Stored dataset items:
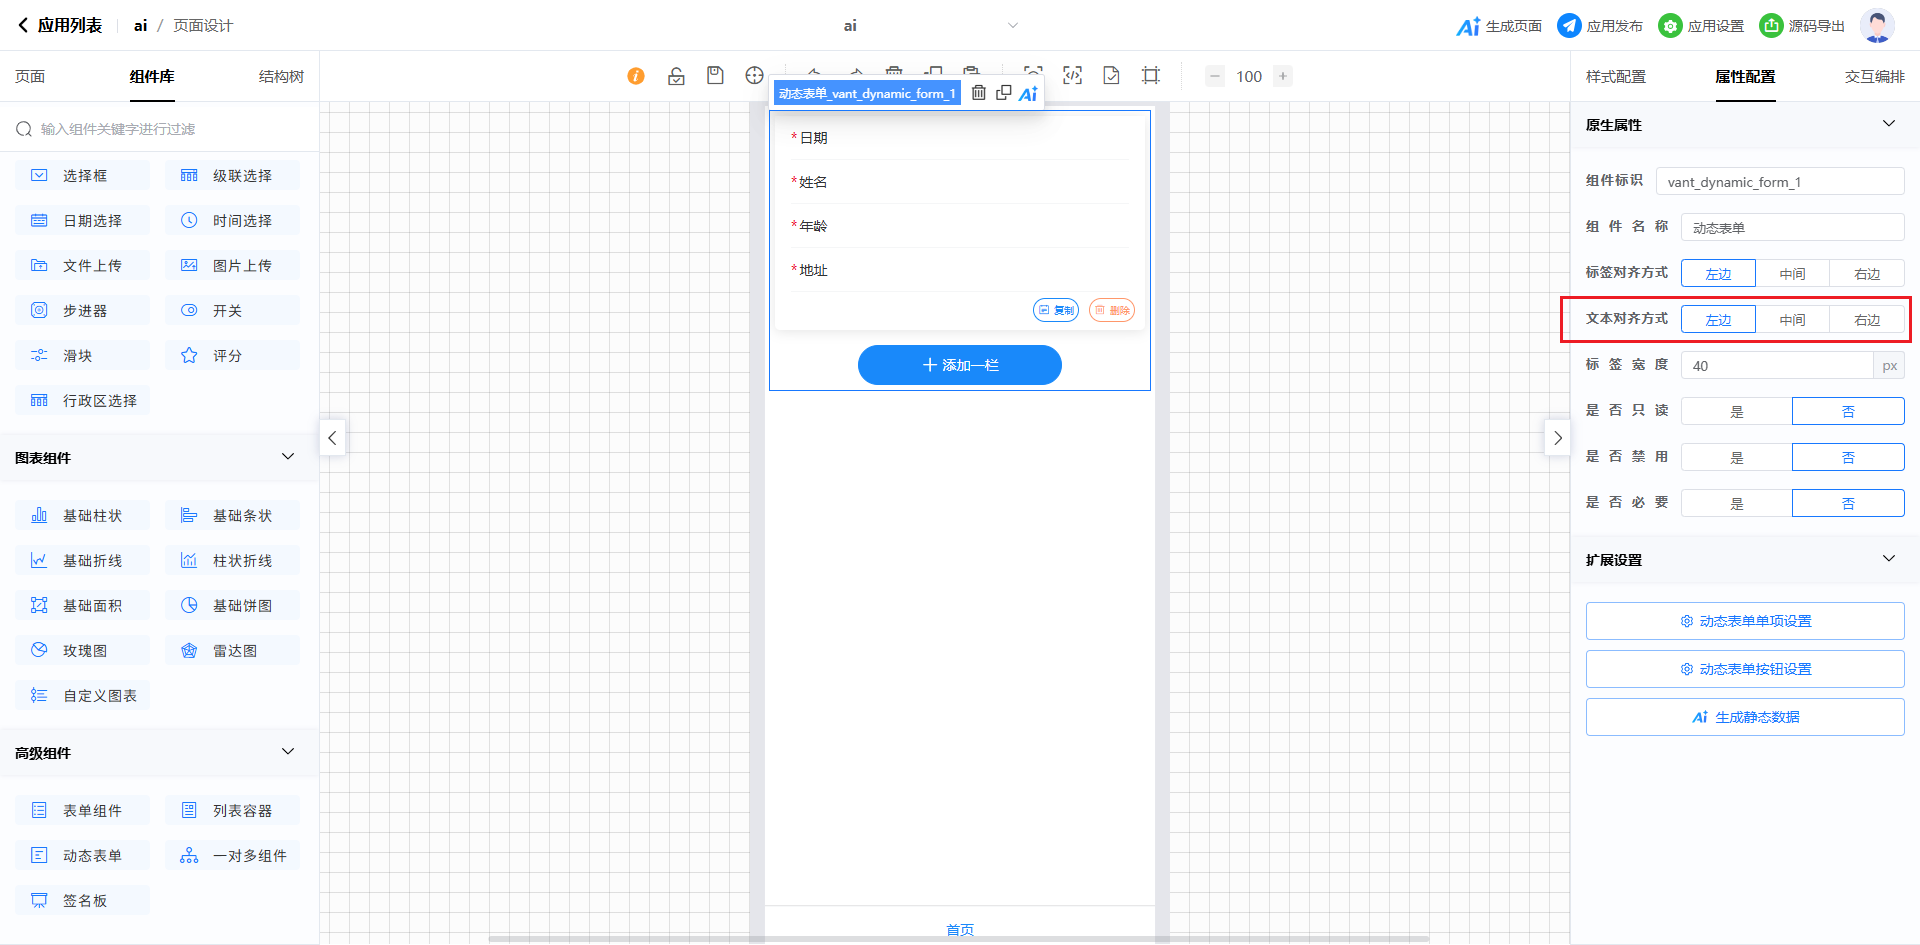Open the ai page dropdown at top
The height and width of the screenshot is (945, 1920).
[x=1012, y=26]
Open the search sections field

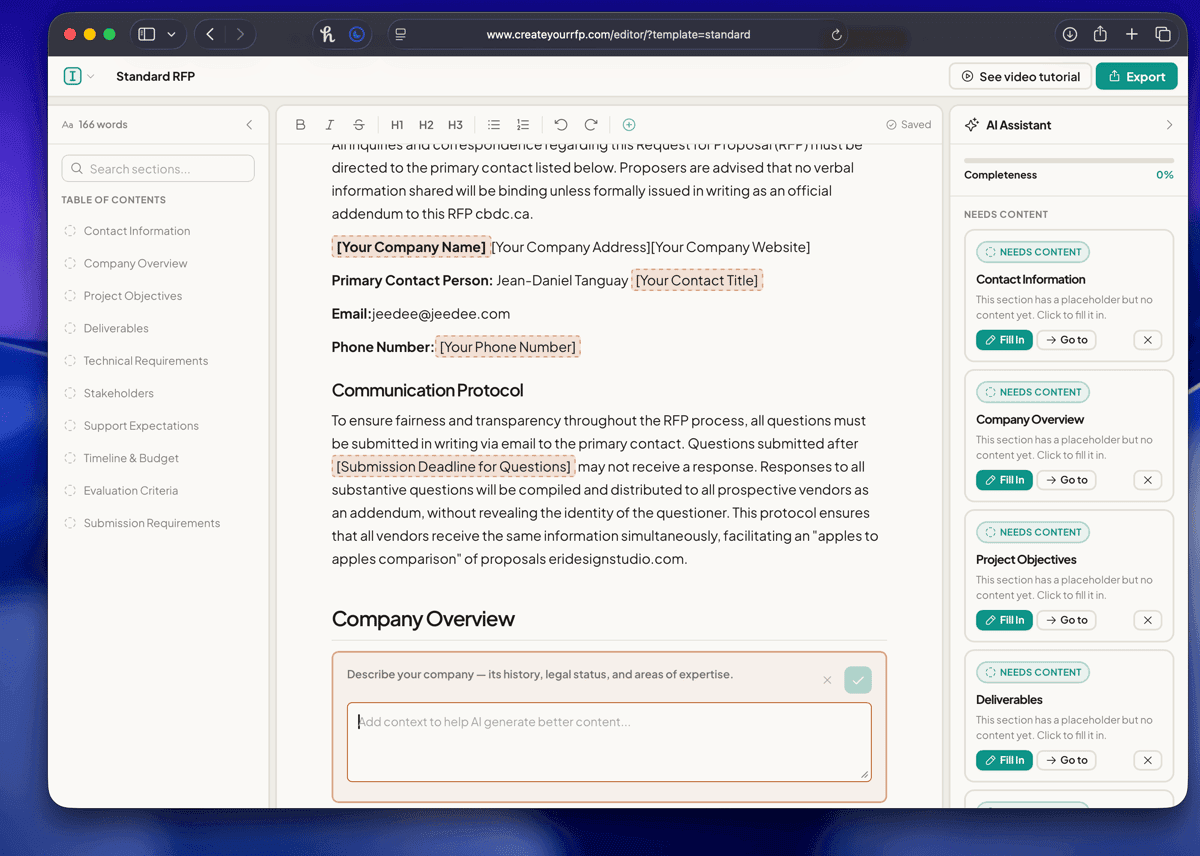tap(157, 167)
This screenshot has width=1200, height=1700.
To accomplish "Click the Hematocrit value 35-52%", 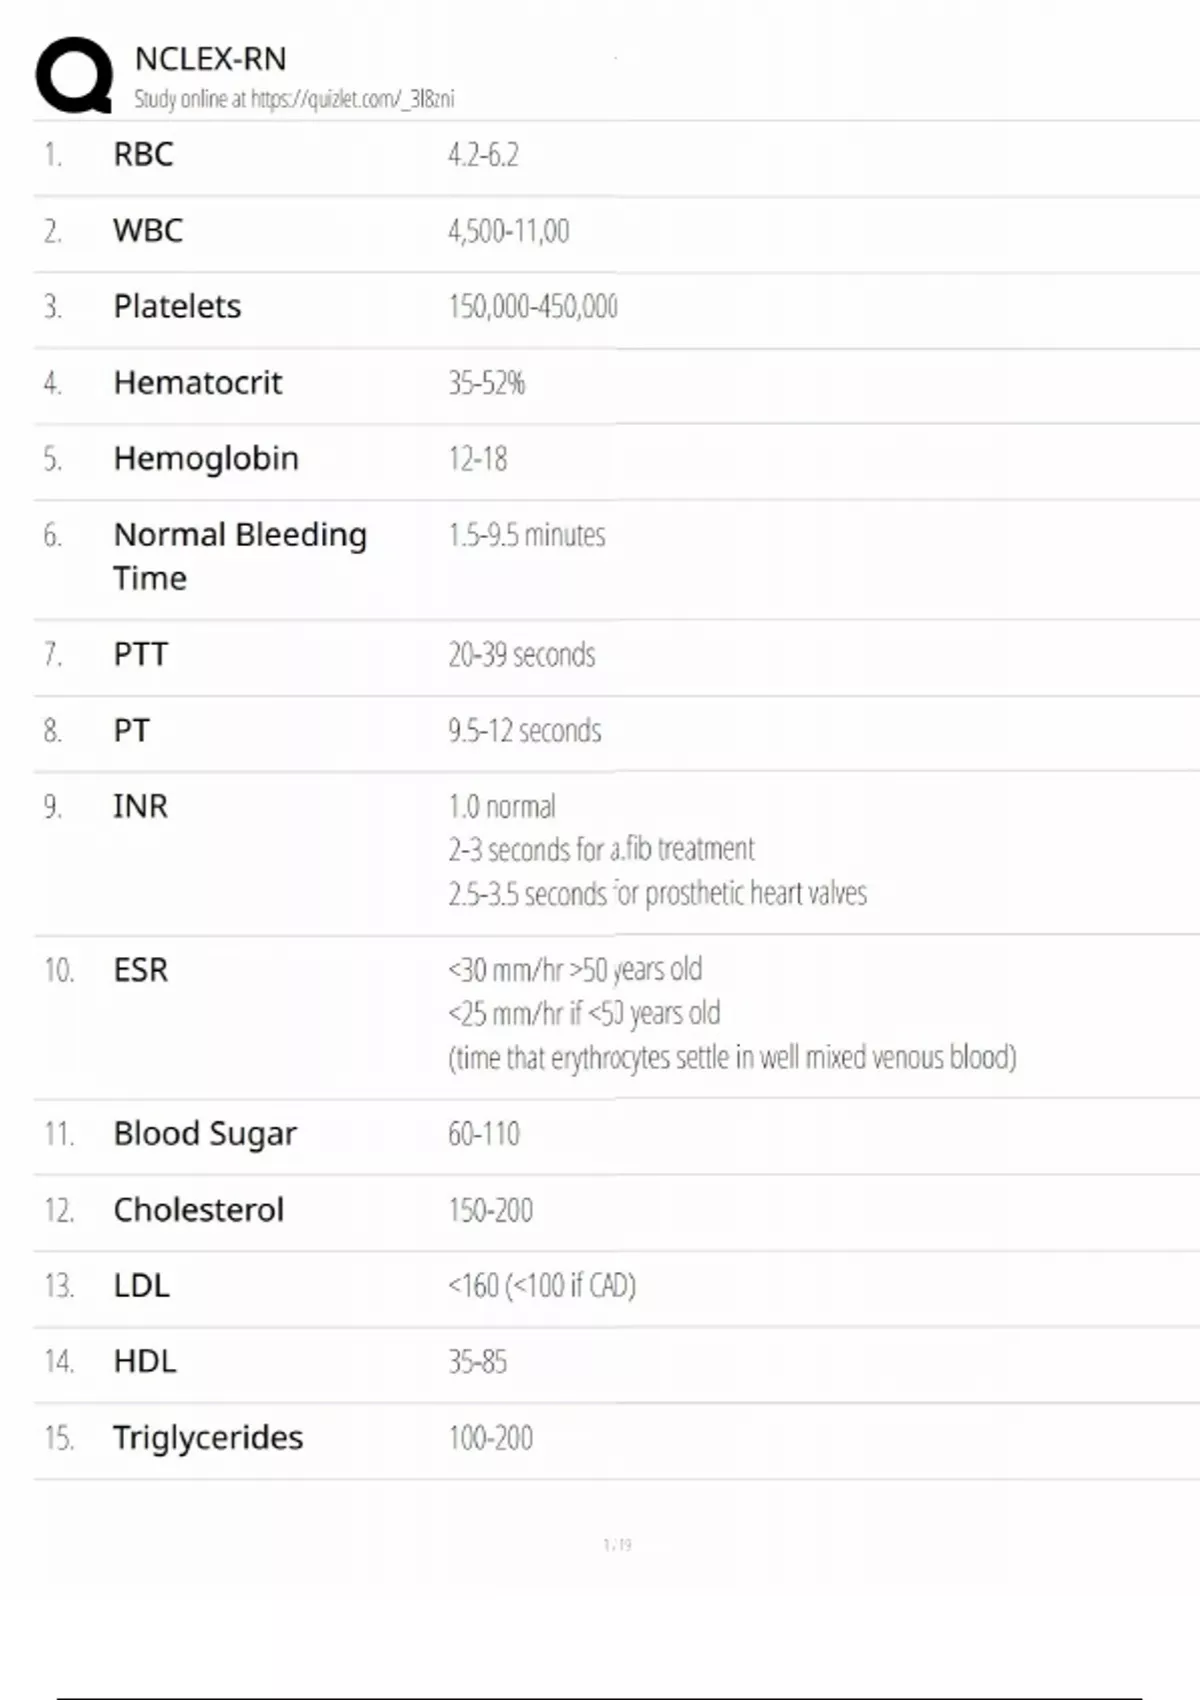I will (x=486, y=383).
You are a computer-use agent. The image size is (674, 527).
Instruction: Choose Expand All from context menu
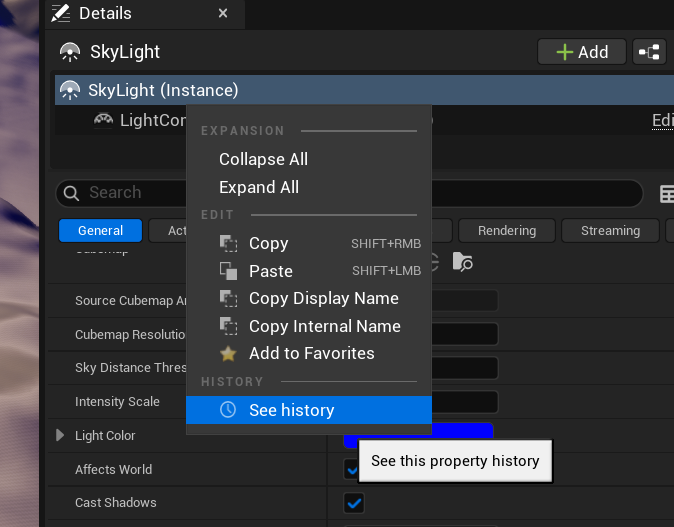259,187
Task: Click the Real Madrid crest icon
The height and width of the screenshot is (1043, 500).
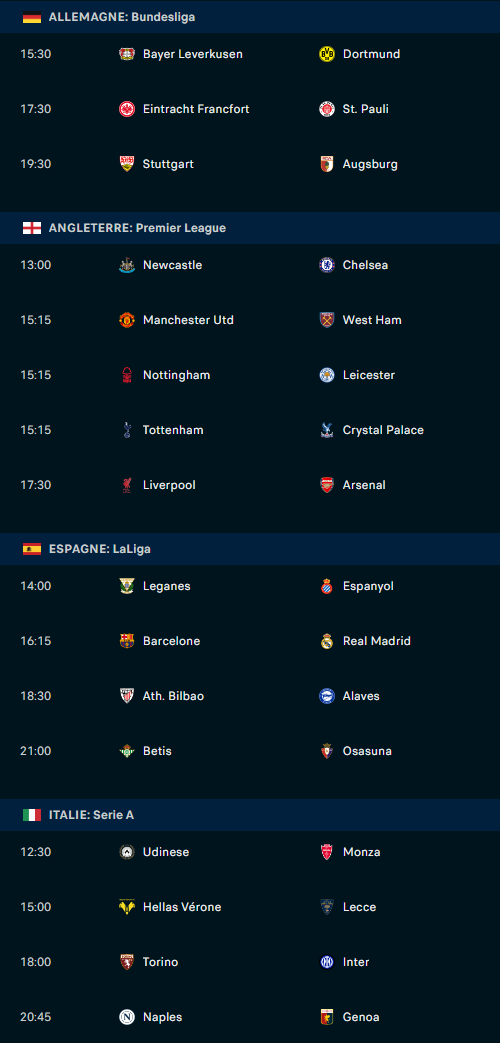Action: (x=326, y=641)
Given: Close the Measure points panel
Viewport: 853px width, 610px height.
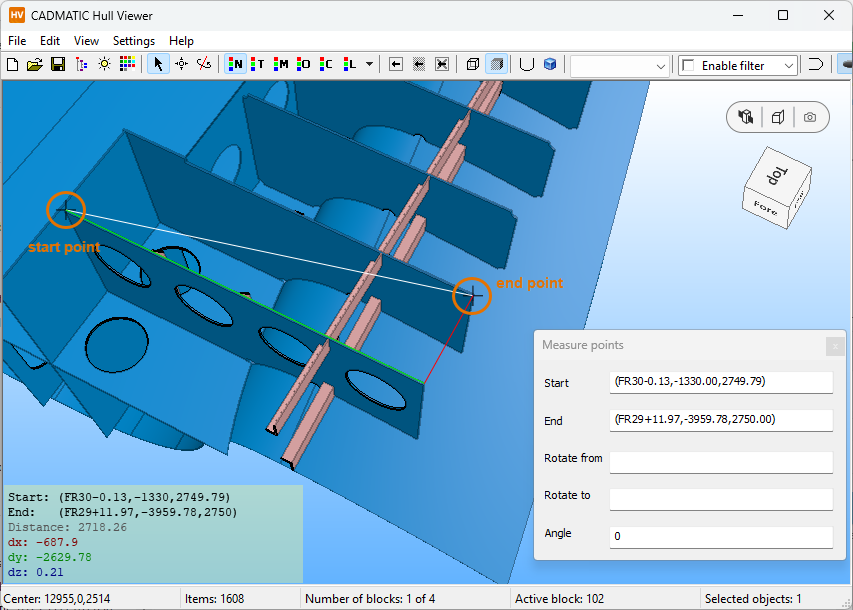Looking at the screenshot, I should point(835,346).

_GIVEN PROBLEM_
Please express the listing, from the line containing "You are a computer-use" through the end of the listing, as a two-column CSV with the headers instruction and response. Give one row per entry, put each field in quotes, replace line breaks with spaces, and leave the pictures out.

_FINAL RESULT_
instruction,response
"You are a computer-use agent. The image size is (674, 527). Instruction: Choose Expand All from context menu","259,187"
"Task: Click the Real Madrid crest icon The height and width of the screenshot is (1043, 500).","Action: (x=326, y=641)"
"Given: Close the Measure points panel Viewport: 853px width, 610px height.","Looking at the screenshot, I should point(835,346)."